You know, our guide contemplates 30% incremental margins, you know, at a period where we're continuing to make investments and, you know, a period of time where we don't have, you know, the most optimal mix as we work on the deployment. You know, I think we feel good about where we've landed, and we're gonna continue to be focused on productivity through the rest of the year. We're gonna be focused on making sure that our discretionary costs remain tight.

Patrick Decker
Chief Executive Officer, Xylem

We're not, Andy, we're by no means, you know, satisfied yet with even where we are saying margins are gonna be this year. Obviously, we're gonna continue to run hard to drive those up even more. Again, we feel it's a responsible, it's responsible, prudent guide at this point in time.

Andy Kaplowitz
Managing Director, Citigroup

Very helpful guys. Patrick, you talked a little bit about Europe and the U.S., in terms of regions, I think, you know, China's been a bit of a drag on your performance in the past. Seems to look a little better in Q1. What are you seeing out of that region, in the near term going forward?

Patrick Decker
Chief Executive Officer, Xylem

No, thanks for the question, Andy. It's, you know, it has been talked about a lot, and it really is an emerging bright spot for us because, you know, we absorbed some pretty challenging numbers there last year. You know that I'm a long-term bull on China, just given where they are in the overall investment cycle from a water standpoint. Orders in Q1 and revenue were both up high single digit and outperformed there. You know, really encouraged by the reopening, you know, across China and, you know, what's happening from a GDP standpoint there. You know, it really sets us up for a pretty strong year.

I would say that we're seeing a faster recovery in the industrial and commercial piece of the market there than we are utilities. Utilities based upon our bidding pipeline and backlog, you know, are set to recover in the second half, so that's a further tailwind for us. Again, the funnel remains very healthy there. You know, encouraged by it. Still a long way to go, but we expect it to be a tailwind this year.

Andy Kaplowitz
Managing Director, Citigroup

Helpful color.
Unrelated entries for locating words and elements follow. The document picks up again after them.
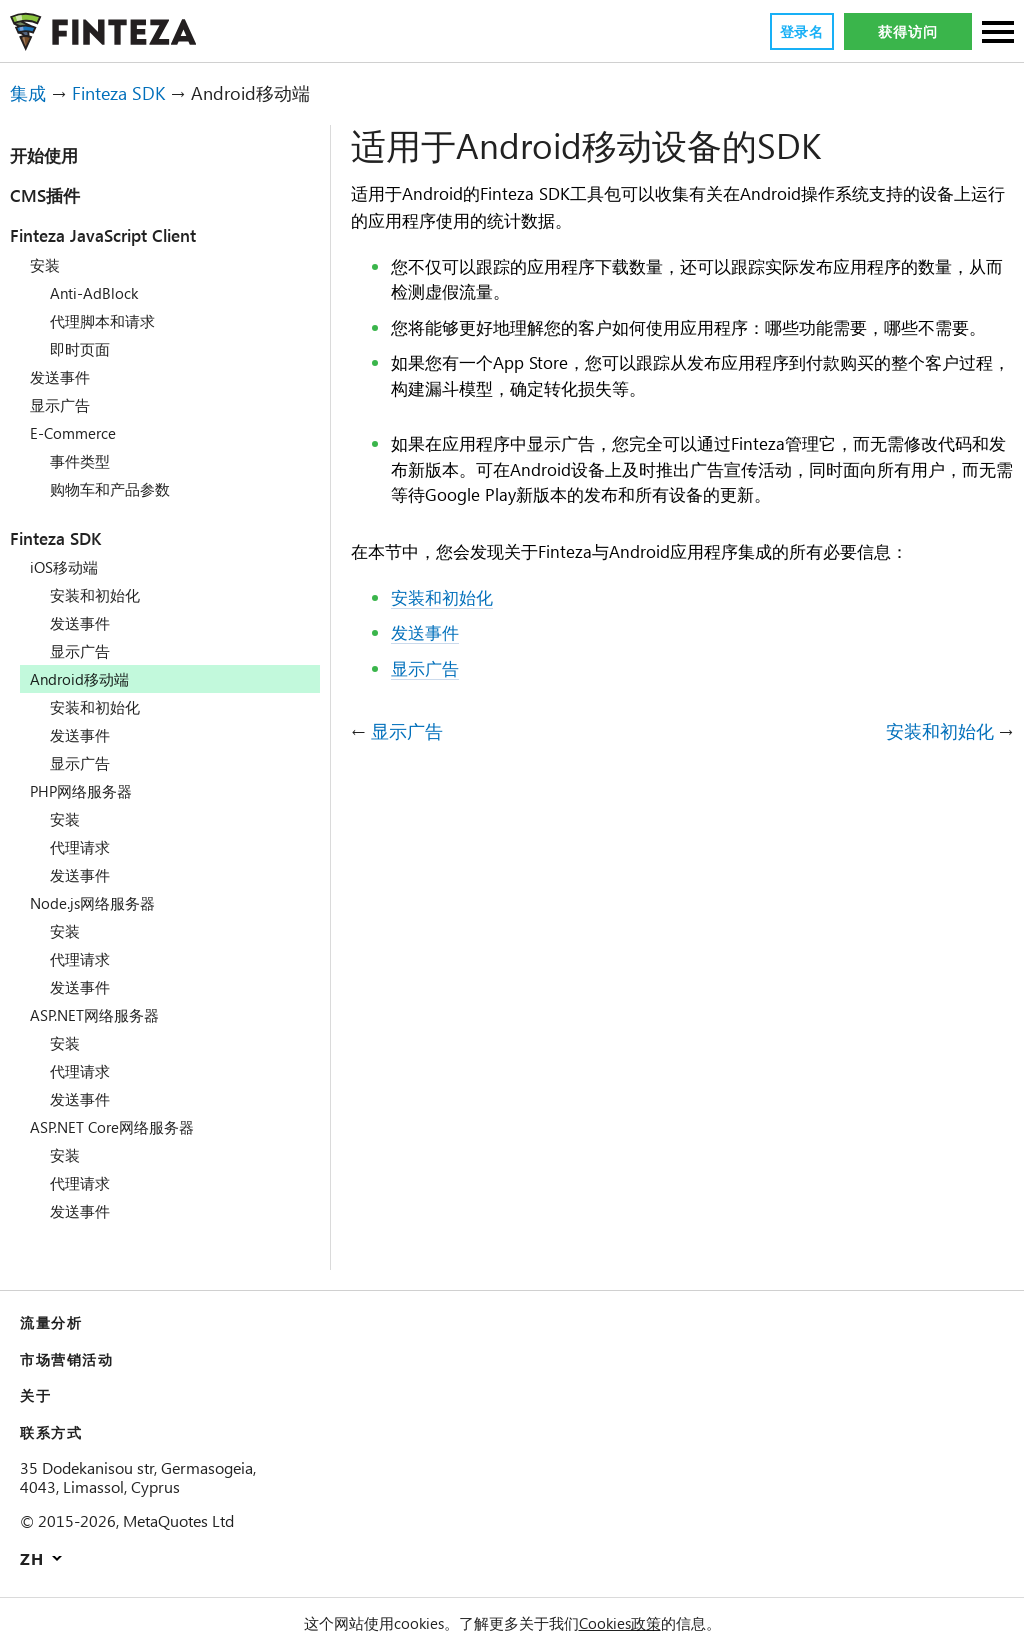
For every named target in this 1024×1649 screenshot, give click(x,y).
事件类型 (80, 461)
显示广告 (60, 405)
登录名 (801, 32)
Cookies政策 (622, 1623)
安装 (45, 265)
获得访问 (907, 32)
Thank you.

Patrick Decker
Chief Executive Officer, Xylem

Thank you.

Michael Halloran
Senior Research Analyst, Baird

Thank you.

Operator

Thank you. This concludes the Q&A portion of today's call. I would now like to turn the floor back over to Patrick Decker for any additional or closing remarks.

Patrick Decker
Chief Executive Officer, Xylem

Well, again, thanks everybody for your continued interest, and questions, and the support. Look forward to catching up with you on our next earnings call, and I'm sure we'll see many of you at various conferences between now and then. As always, stay safe, and I look forward to speaking to you again.

Operator

Thank you. This concludes today's Xylem First Quarter 2023 Earnings Conference Call. Please disconnect your lines at this time and have a wonderful day.